Bring up subtleties of regularization and frozen entries

2025-01-27 07:29:36 +00:00 · 2025-01-27 07:29:36 +00:00 · 00d7d1b369
commit 00d7d1b369
parent bdd7926ce2
1 changed files with 7 additions and 4 deletions
--- a/Gram-matrix-parameterization.md
+++ b/Gram-matrix-parameterization.md
@ -119,11 +119,14 @@ The minimization routine is implemented in [`engine.rs`](../src/branch/main/app-
   2. Find the Hessian $H(f) := d\operatorname{grad}(f)$, as described in "The second derivative of the loss function."
      * Recall that we express $H(f)$ as a matrix in the standard basis for $\operatorname{End}(\mathbb{R}^n)$.
   3. If the Hessian isn't positive-definite, make it positive definite by adding $-c \lambda_\text{min}$, where $\lambda_\text{min}$ is its lowest eigenvalue and $c > 1$ is a parameter of the minimization routine. In other words, find the regularized Hessian
-      $$H_\text{reg}(f) := H(f) + \begin{cases}0 & \lambda_\text{min} > 0 \\ -c \lambda_\text{min} & \text{otherwise} \end{cases}.$$
+      $$H_\text{reg}(f) := H(f) + \begin{cases}0 & \lambda_\text{min} > 0 \\ -c \lambda_\text{min} & \lambda_\text{min} \le 0 \end{cases}.$$
      * The parameter $c$ is passed to `realize_gram` as the argument `reg_scale`.
-      * Ueda and Yamashita add an extra regularization term that's proportional to a power of $\|\operatorname{grad}(f)\|$, but we don't bother.
-   4. Find the base step $u$, which is defined by the property that $-\operatorname{grad}(f) = H(f)\,u$.
-   5. Backtrack by reducing the step size until we find a step that reduces the loss at a good fraction of the maximum possible rate.

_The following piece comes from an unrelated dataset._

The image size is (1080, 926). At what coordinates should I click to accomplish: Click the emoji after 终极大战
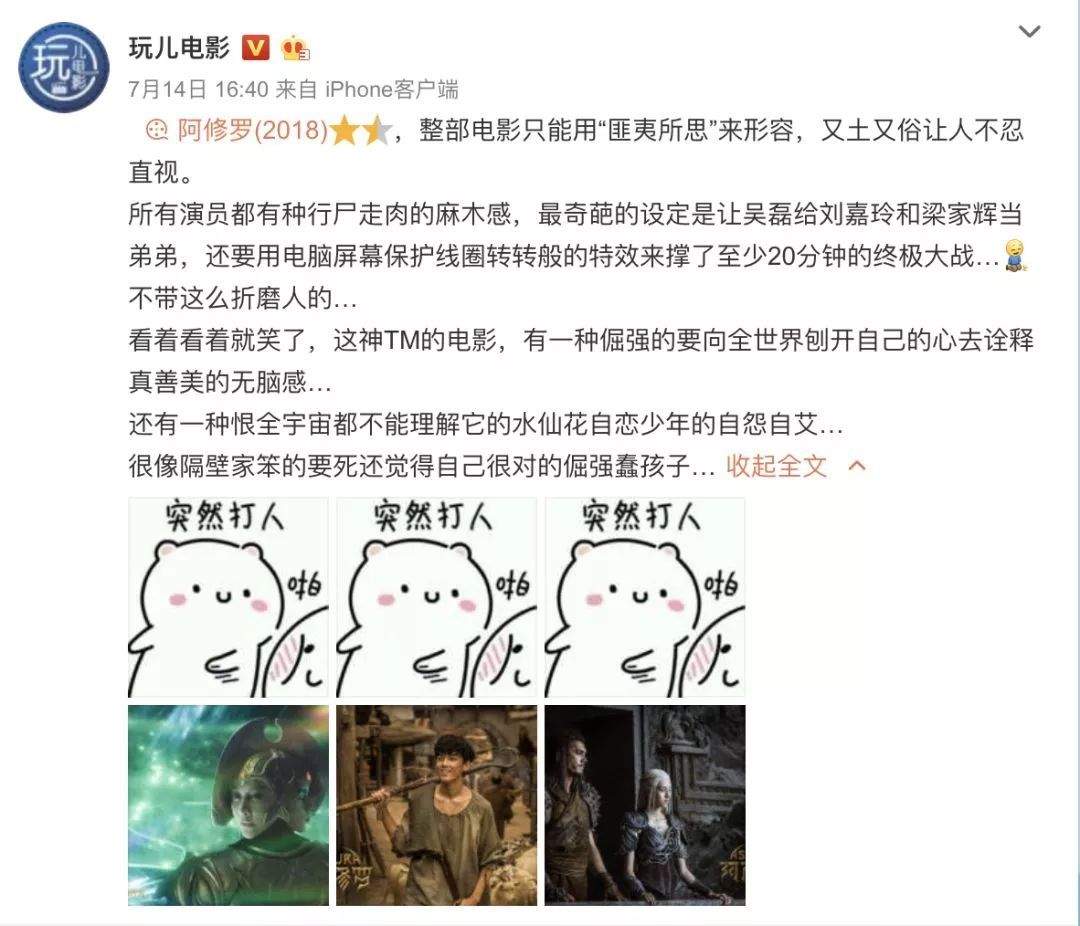pos(1014,256)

+      * When $\lambda_\text{min}$ is exactly zero, our regularization doesn't do anything, so $H_\text{reg}(f)$ isn't actually positive-definite. Ueda and Yamashita add an extra regularization term that's proportional to a power of $\|\operatorname{grad}(f)\|$, which takes care of this problem.
+   4. Project the negative gradient and the regularized Hessian onto the orthogonal complement of the frozen subspace of $\operatorname{End}(\mathbb{R}^n)$.
+      * For this write-up, we'll write the projection as $\mathcal{Q}$.
+   5. Find the base step $u \in \operatorname{End}(\mathbb{R}^n)$, which is defined by two properties: satisfying the equation $-\mathcal{Q} \operatorname{grad}(f) = H_\text{reg}(f)\,u$ and being orthogonal to the frozen subspace.
+      * When we say in the code that we're "projecting" the regularized Hessian, we're really turning it into an operator that can be used to express both properties.
+   6. Backtrack by reducing the step size until we find a step that reduces the loss at a good fraction of the maximum possible rate.

 ### Reconstructing a rigid subassembly